**WHAT YOU NEED TO DO:**
[a] Rewrite the student loan forgiveness article below from "3 minute read" through "away for good.", inclusive, with "health crisis" in place of "pandemic".
[b] Write the next part of the student loan forgiveness article below, picking up after its final sentence.

**SELECTED EXCERPT:**
____

Here’s what to do while waiting for government forgiveness for federal student loan borrowers.

3 minute read

In August, the Biden Administration announced the new government plan to forgive up to $10,000 or up to $20,000 for borrowers with federal student loans who meet income eligibility requirements.

“Both of these targeted actions are for families who need it the most — working and middle-class people hit especially hard during the pandemic making under $125,000 a year,” said President Biden in his remarks addressing the new student loan debt relief plan.

“All of this means people can start to finally crawl out from under that mountain of debt to get on top of their rent and their utilities, to finally think about buying a home or starting a family or starting a business,” said Biden.

If you’re eagerly awaiting forgiveness for all — or at least a portion —  of your student loan debt, here’s what you can do while waiting to see your loan balance drop or go away for good.

1. Find out if you’re eligible

Not everyone will qualify for the new government student loan forgiveness plan. To be eligible for having up to $10,000 or up to $20,000 (if you received a Pell grant) of federal student loan debt forgiven, borrowers must have an annual income of under $125,000 for individuals or under $250,000 for married or heads of household couples.

____

**SUPPLIED DATA:**
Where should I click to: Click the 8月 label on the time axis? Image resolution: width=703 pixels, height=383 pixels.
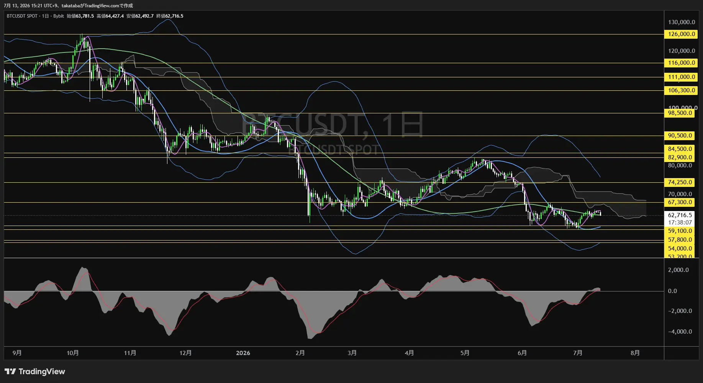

____

**RESPONSES TO THE TASKS:**
[a]
3 minute read

In August, the Biden Administration announced the new government plan to forgive up to $10,000 or up to $20,000 for borrowers with federal student loans who meet income eligibility requirements.

“Both of these targeted actions are for families who need it the most — working and middle-class people hit especially hard during the health crisis making under $125,000 a year,” said President Biden in his remarks addressing the new student loan debt relief plan.

“All of this means people can start to finally crawl out from under that mountain of debt to get on top of their rent and their utilities, to finally think about buying a home or starting a family or starting a business,” said Biden.

If you’re eagerly awaiting forgiveness for all — or at least a portion —  of your student loan debt, here’s what you can do while waiting to see your loan balance drop or go away for good.

[b]
For a limited time, if you’re employed by a qualifying nonprofit, the military or a federal, state, tribal or local government agency, you may also be eligible to get the remaining balance of your federal student loans forgiven if you made at least 120 payments while working full-time for those employers.

That’s because the government has loosened eligibility criteria for the DOE’s Public Service Loan Forgiveness (PSLF) program. But you must apply for the additional public service loan forgiveness by October 31, 2022.

Find out: 5 Things to Know About the New Student Loan Forgiveness Plan

2. Sign up for DOE updates

You can read up on the new student loan forgiveness program at StudentAid.gov and other credible online sources. Meanwhile, sign up for updates on the new program at the Department of Education subscription page so you can stay on top of what to do next.

Nearly eight million borrowers may receive forgiveness automatically within the next couple of months if the DOE already has their income information. For other borrowers, the DOE plans to make an online forgiveness application available in early October,

Find out: 5 Tips to Help You Avoid Student Loan Forgiveness Scams

3. Contact your student loan servicer

While waiting for student loan forgiveness, make sure your contact information is up to date with your student loan servicer. Also get details on how much you owe, your loan terms and how much your monthly payment will be after December 31, 2022, when the pause on student loan repayment ends.

Find out: Student Loan Forgiveness for a Six-Figure Income? That’s Unforgiveable!

4. Avoid refinancing for now

While waiting for news on student loan forgiveness, hold off on refinancing any existing federal student loans. The new government forgiveness program applies only to federal student loans, so refinancing with a private student loan servicer will make the refinanced loan ineligible for forgiveness.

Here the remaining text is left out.